Building in public needs systems, not motivation
There's a version of building in public that looks like this: a founder tweets their MRR every Monday, ships something every Friday, and somehow maintains momentum across a full-time job, a product, and a life.
You watch it and wonder what they know that you don't.
Usually the answer isn't motivation. It's systems.
Motivation is the wrong thing to rely on
Motivation is tied to energy, mood, and circumstance. It spikes when you launch something and people respond. It disappears when you're three weeks into a bug that shouldn't exist, work is demanding, and you haven't shipped anything visible in a fortnight.
If your project only moves when you feel inspired, it will stall the moment real life gets in the way. And real life always gets in the way.

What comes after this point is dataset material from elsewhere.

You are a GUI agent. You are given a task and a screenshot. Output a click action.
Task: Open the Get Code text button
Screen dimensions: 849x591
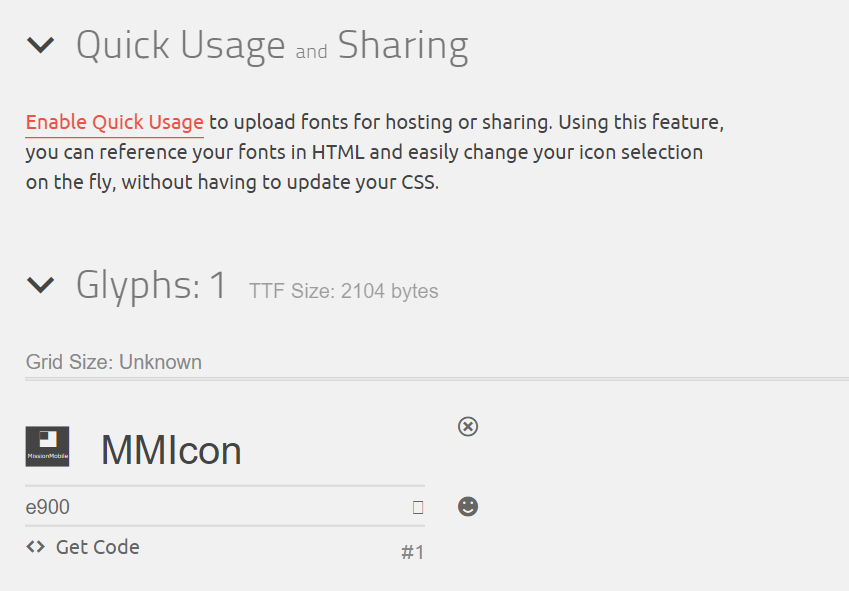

The founders who ship consistently — not the ones who sprint and burn, but the ones who are still building two years later — aren't more motivated. They've just stopped relying on it.
What a system actually looks like
A system for a side project doesn't need to be complicated. It needs to answer three questions without you having to think:
What am I working on next? A maintained backlog with clear, small tasks. Not "rebuild the dashboard" — that's a project. "Fix the broken hover state on the pricing toggle" — that's a task. The difference matters at 9pm when you have 40 minutes and limited cognitive bandwidth.
When am I working on it? Protect specific time rather than working in whatever gaps appear. Gaps don't appear consistently. For me it's weekday evenings after the kids are in bed and weekend mornings. Those windows are fixed. The work fits inside them.
What does done look like today? Narrow your definition of done to something achievable in a single session. Ship the small thing. The small things compound.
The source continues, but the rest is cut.